### SOURCE EXTRACT
──────────
Story by James Robinson
Art by Tula Lotay
Well, this book just keeps getting better. Each issue is a done-in-one story with a different artist that successfully captures the mood Robinson is aiming for with each tale. This one is no different.
Wanda stays home in this issue, and we see her visiting a psychiatrist named Dr. Grand. Each session she hands the man an envelope that contains his required payment, after which she then unburdens herself. This time around Wanda talks about her mother, who we found out in #4 was Natalya Maximoff. This leads into the history of Wanda Maximoff as she knows it. In her own words. Right now, she knows she was that she was the adopted daughter of Django and Marya Maximoff and was taken as an infant by the High Evolutionary to be experimented upon, along with her brother, Pietro. Apparently, the experiments gave Pietro his speed and made Wanda somehow susceptible to magic. But he deemed the experiments a failure and returned them to the elderly Maximoffs. Dr. Grand points out that Natalya's last name is the same as the name of her adopted parents, and Wanda says she's still looking into a connection between them.
In any case, back to the main story, Dr. Grand suggests Wanda is trying to ignore her past instead of accepting it and moving on to a brighter future. He suggests she is still subconsciously wanting other people (like her brother and her former teammates in the Avengers) to help her, instead of trying to help herself. He suggests Wanda is afraid to accept her children, Wiccan and Speed of the Young Avengers, when she mentions she barely sees them, that she is afraid to see them.
This gives Wanda things to think about. A week later, she comes to see Dr. Grand again, and she thanks him for his advice. She has thought about everything he said and has come to realize that she needs to accept the things she's done in the past in order to move on to a more positive future. Wanda then tells Dr. Grand that the jig is up. She knows who he really is and what he's been doing to her. She's known since the beginning that he saw her on the street one day, recognized her, and used hypnosis to subtly influence her into seeing a therapist, particularly himself. She knows that he's been subtly influencing her to steal jewelry from all over the world (during her adventures in the previous seven issues) to pay for her sessions, but what he doesn't know is that she had cast spells to make him think the jewelry she gave him was real and not the fake glass junk she's actually been passing on to him. Wanda also tells him she recognized who he was right away, despite him having grown a beard in hopes to change his appearance and fool her. We learn that the psychiatrist is not Roland Grand, but Manyard Toboldt, aka the Ringmaster of the Circus of Crime. He hopes Wanda will let him go since she says he genuinely helped her, but she summons the police officers waiting outside his office to come arrest him. However, Wanda thanks the Ringmaster once again for helping her, as his advice was sound, despite his devious intent. And the Ringmaster surprises us all when he says he's glad she helped her. At least his psychiatric talents were put to good use this time, instead of always being used to manipulate the Circus into doing things for him.
Robinson knows how to tap into the vast well of the Marvel Universe, choose a lesser used character, and craft a nice little story around them. His did this twice before in this very series, with the Man-Bull in #2 and Le Peregrine in #6. Instead of creating a new character that would likely never be used again, he chose the Ringmaster and fleshed out a side of the villain we rarely get to see. Well done!
──────────
### PROBLEM DETAILS
Quote the review word for word, between "In any case, back" and "to see them.", inclusive.

### DATA
──────────
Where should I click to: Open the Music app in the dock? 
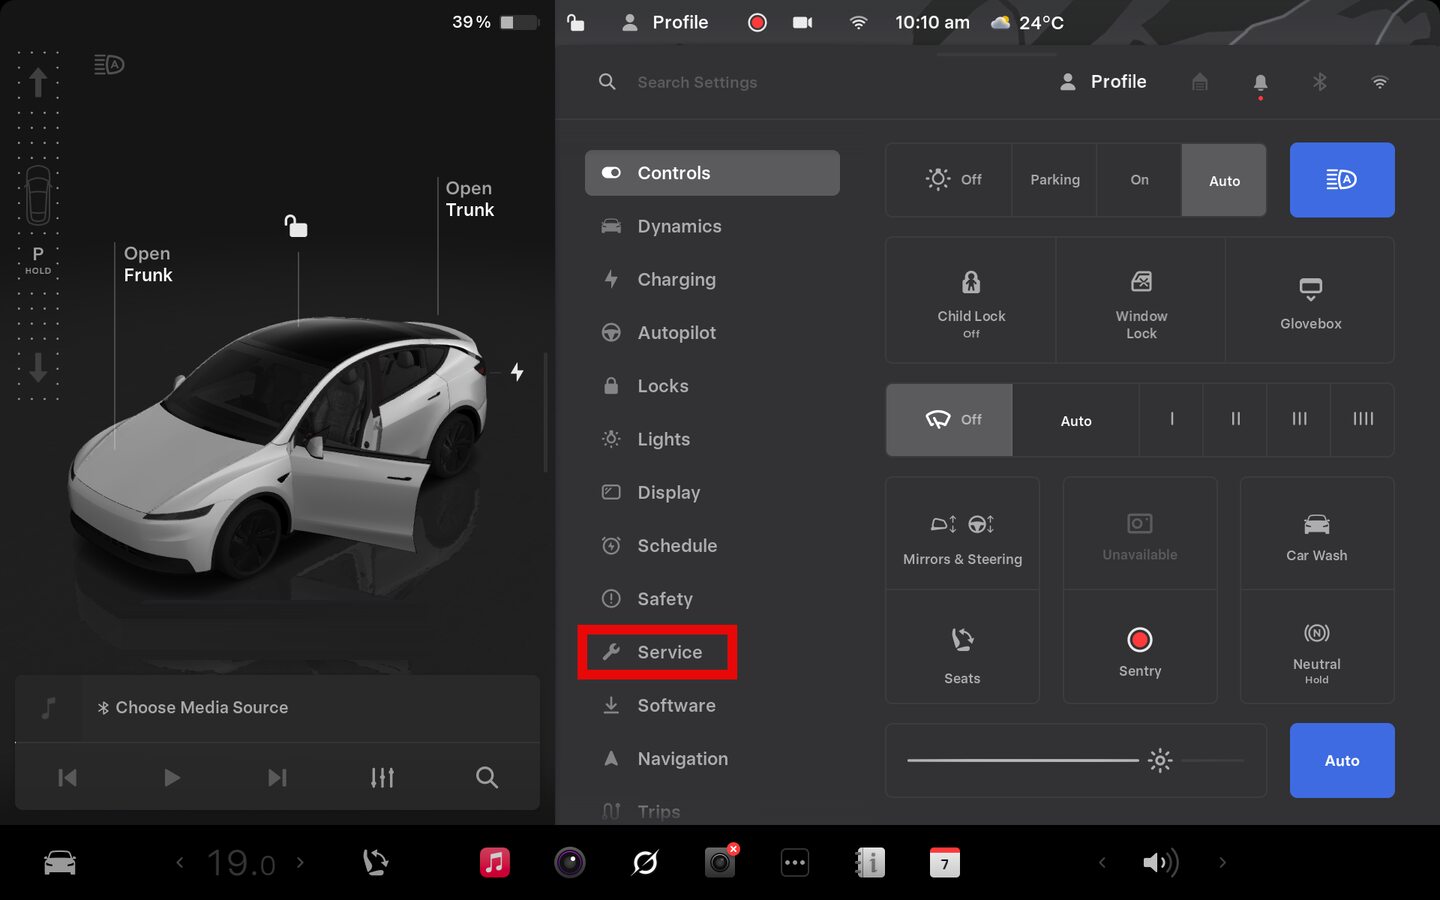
──────────
### COMPLETED TASK
In any case, back to the main story, Dr. Grand suggests Wanda is trying to ignore her past instead of accepting it and moving on to a brighter future. He suggests she is still subconsciously wanting other people (like her brother and her former teammates in the Avengers) to help her, instead of trying to help herself. He suggests Wanda is afraid to accept her children, Wiccan and Speed of the Young Avengers, when she mentions she barely sees them, that she is afraid to see them.